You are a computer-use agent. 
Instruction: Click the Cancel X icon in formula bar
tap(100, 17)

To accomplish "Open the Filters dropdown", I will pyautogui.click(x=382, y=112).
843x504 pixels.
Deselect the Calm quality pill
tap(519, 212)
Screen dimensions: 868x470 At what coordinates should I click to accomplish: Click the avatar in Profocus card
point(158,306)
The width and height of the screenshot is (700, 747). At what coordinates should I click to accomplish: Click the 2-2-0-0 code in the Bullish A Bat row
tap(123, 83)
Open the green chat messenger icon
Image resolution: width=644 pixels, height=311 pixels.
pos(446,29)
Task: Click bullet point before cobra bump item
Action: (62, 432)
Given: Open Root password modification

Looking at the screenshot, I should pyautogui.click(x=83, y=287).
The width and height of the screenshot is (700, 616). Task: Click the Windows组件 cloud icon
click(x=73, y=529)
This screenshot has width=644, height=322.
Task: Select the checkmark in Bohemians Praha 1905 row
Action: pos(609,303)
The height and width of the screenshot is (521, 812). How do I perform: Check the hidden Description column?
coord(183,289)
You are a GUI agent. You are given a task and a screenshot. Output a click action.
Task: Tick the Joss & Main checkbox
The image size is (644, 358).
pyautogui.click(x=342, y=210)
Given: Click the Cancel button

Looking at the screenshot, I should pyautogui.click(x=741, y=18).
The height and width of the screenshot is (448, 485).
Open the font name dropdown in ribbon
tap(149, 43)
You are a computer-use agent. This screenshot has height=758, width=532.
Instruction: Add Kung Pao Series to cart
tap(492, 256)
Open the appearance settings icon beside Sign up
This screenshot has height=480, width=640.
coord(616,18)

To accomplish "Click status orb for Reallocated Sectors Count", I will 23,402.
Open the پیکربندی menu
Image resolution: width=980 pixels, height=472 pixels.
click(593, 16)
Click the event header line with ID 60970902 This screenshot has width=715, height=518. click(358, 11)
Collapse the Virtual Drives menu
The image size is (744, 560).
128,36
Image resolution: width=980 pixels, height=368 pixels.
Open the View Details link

→ **PROBLEM TO SOLVE**
Set out every record in full, exactly as given.

→ **ANSWER BOX**
You are a computer-use agent. 
Instruction: Click the Cancel X icon in formula bar
tap(100, 17)

To accomplish "Open the Filters dropdown", I will pyautogui.click(x=382, y=112).
843x504 pixels.
Deselect the Calm quality pill
tap(519, 212)
Screen dimensions: 868x470 At what coordinates should I click to accomplish: Click the avatar in Profocus card
point(158,306)
The width and height of the screenshot is (700, 747). At what coordinates should I click to accomplish: Click the 2-2-0-0 code in the Bullish A Bat row
tap(123, 83)
Open the green chat messenger icon
Image resolution: width=644 pixels, height=311 pixels.
pos(446,29)
Task: Click bullet point before cobra bump item
Action: (62, 432)
Given: Open Root password modification

Looking at the screenshot, I should pyautogui.click(x=83, y=287).
The width and height of the screenshot is (700, 616). Task: Click the Windows组件 cloud icon
click(x=73, y=529)
This screenshot has width=644, height=322.
Task: Select the checkmark in Bohemians Praha 1905 row
Action: pos(609,303)
The height and width of the screenshot is (521, 812). How do I perform: Check the hidden Description column?
coord(183,289)
You are a GUI agent. You are given a task and a screenshot. Output a click action.
Task: Tick the Joss & Main checkbox
The image size is (644, 358).
pyautogui.click(x=342, y=210)
Given: Click the Cancel button

Looking at the screenshot, I should pyautogui.click(x=741, y=18).
The height and width of the screenshot is (448, 485).
Open the font name dropdown in ribbon
tap(149, 43)
You are a computer-use agent. This screenshot has height=758, width=532.
Instruction: Add Kung Pao Series to cart
tap(492, 256)
Open the appearance settings icon beside Sign up
This screenshot has height=480, width=640.
coord(616,18)

To accomplish "Click status orb for Reallocated Sectors Count", I will 23,402.
Open the پیکربندی menu
Image resolution: width=980 pixels, height=472 pixels.
click(593, 16)
Click the event header line with ID 60970902 This screenshot has width=715, height=518. click(358, 11)
Collapse the Virtual Drives menu
The image size is (744, 560).
128,36
Image resolution: width=980 pixels, height=368 pixels.
Open the View Details link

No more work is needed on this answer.